The final part of the second chapter raises another point:
that Ranke was not even the originator of the modern footnote. But I’m going to
save that for tomorrow and append it to my discussion of Grafton’s
“Enlightenment Interlude,” where he follows the footnote’s backtrail. For now,
I just want to rest on this point and invite contemplation of the battles between our own inner scientist and inner storyteller, and to note that even our avatar of scientific history had his misgivings, loved narrative, and maybe even envisioned heaven as an
archive.

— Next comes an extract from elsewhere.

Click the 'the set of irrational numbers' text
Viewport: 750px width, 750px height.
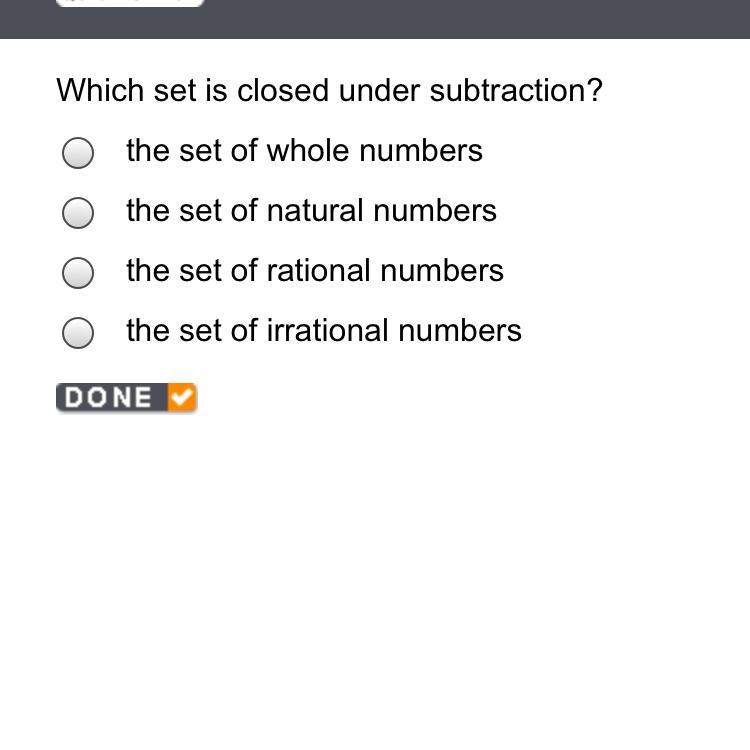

That he aimed to come to his sources with precision — footnotes being a
part of that precision — does not mean that he did so without excitement and
wonder.
_______________________________
[1] Grafton, 68.
[2] Though he didn’t use them nearly as often as we
think.
[3] Towards, not at: Grafton notes that Ranke was at the receiving end
of some rather vituperative criticism because his citations did not point where
he said they would; he replied that a real enthusiast would not need something handed to them so
precisely; they should love the hunt as much as the kill, so to speak. In other
words: he had no patience with
pedantry — at least not pedantry directed at him.
8 comments:
I loved Ranke's joy in the archival experience - add to that the smell of the old papers and even glue, the rustle of the pages fluttering the silence of the other scholars, the mysteries of the systems. How delightful it would be to spend time simply doing the scholarly research and thinking of historical research. And even then, he only looked at the elites (as Grafton and others note). To look at the practice of modern historians and their required broadening of scope, far beyond the issues of power and state. While travel to distant archives might be faster, it is no less expensive or challenging. As the field changes, the mechanisms of study change.

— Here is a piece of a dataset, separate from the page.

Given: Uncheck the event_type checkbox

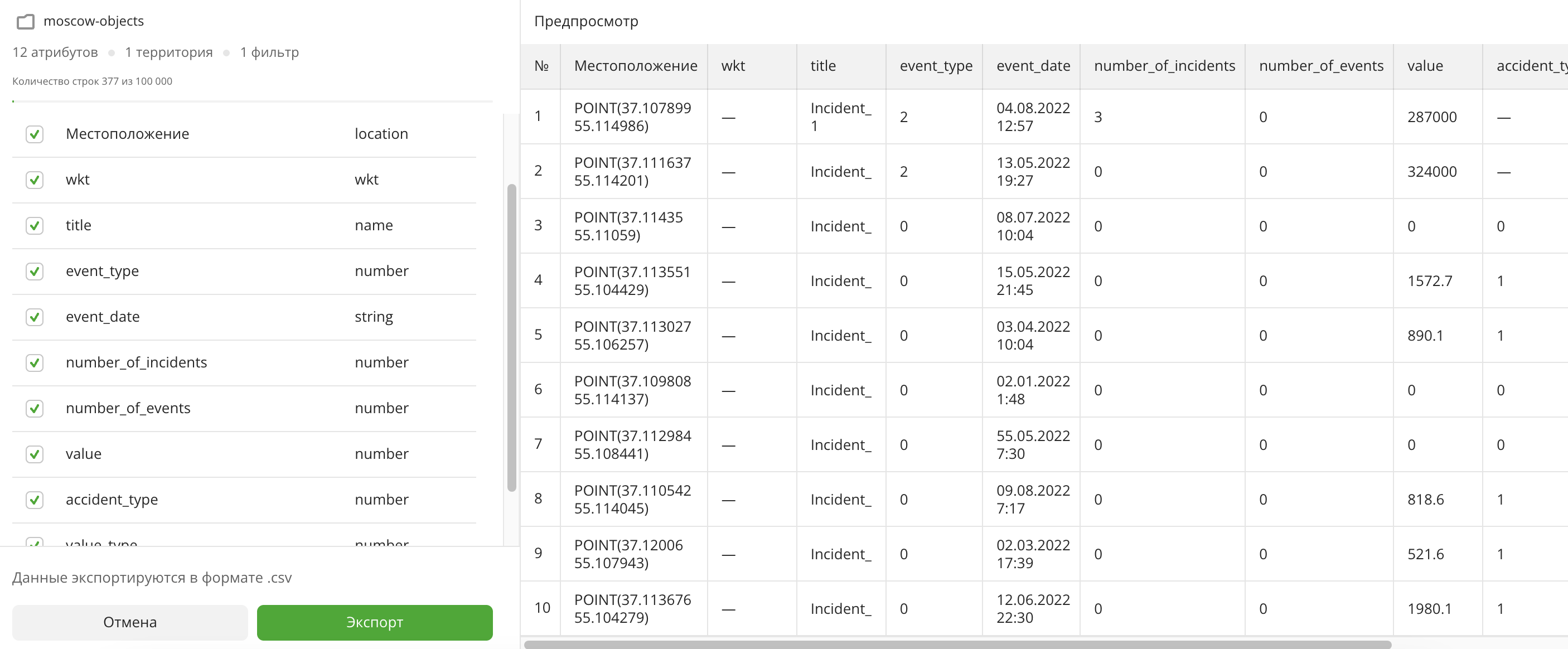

"What we need is a [scholar] equipped with reasonable knowledge, lavish letters of recommendation and good health," generous travel funds and available time to learn the languages of the entire region, to study the cultures, literatures, mores and peoples of the entire region AND its trade practices...
Even then, we'd be expected to both support and undermine our own theses. Being modern isn't easy, is it?
I thought ch. 3 was particularly juicy -- I mean, Grafton essentially turned source criticism back onto Ranke and picked apart his own self-presentation as the master of archives, sources, narrative, and, indeed, historical knowledge itself. And I think Grafton thought we readers would think that the answer would be "of course, Ranke invented modern footnotes!" so it was a narrative delight to find that position critiqued in such a manner.
One of the things I liked about these chapters was that -- to me, at least -- Grafton is saying that we have been both *blaming* Ranke for the wrong things and *praising* him for the wrong things. The other bit that I am coming to appreciate (which you'll see as you go on) is how he's written the whole thing in reverse chronological order, peeling back one layer at a time: "Will we find our origins here? Sure looks like we might... there's a little bit... but nope: looks like we're going to need to dig a little deeper." And back another century we go.
And Belle: I, too, continue to be a romancer of the archive. It probably has something to do with my upbringing and how far that world is from the world of my own surroundings. But that's for a therapist, not a blog.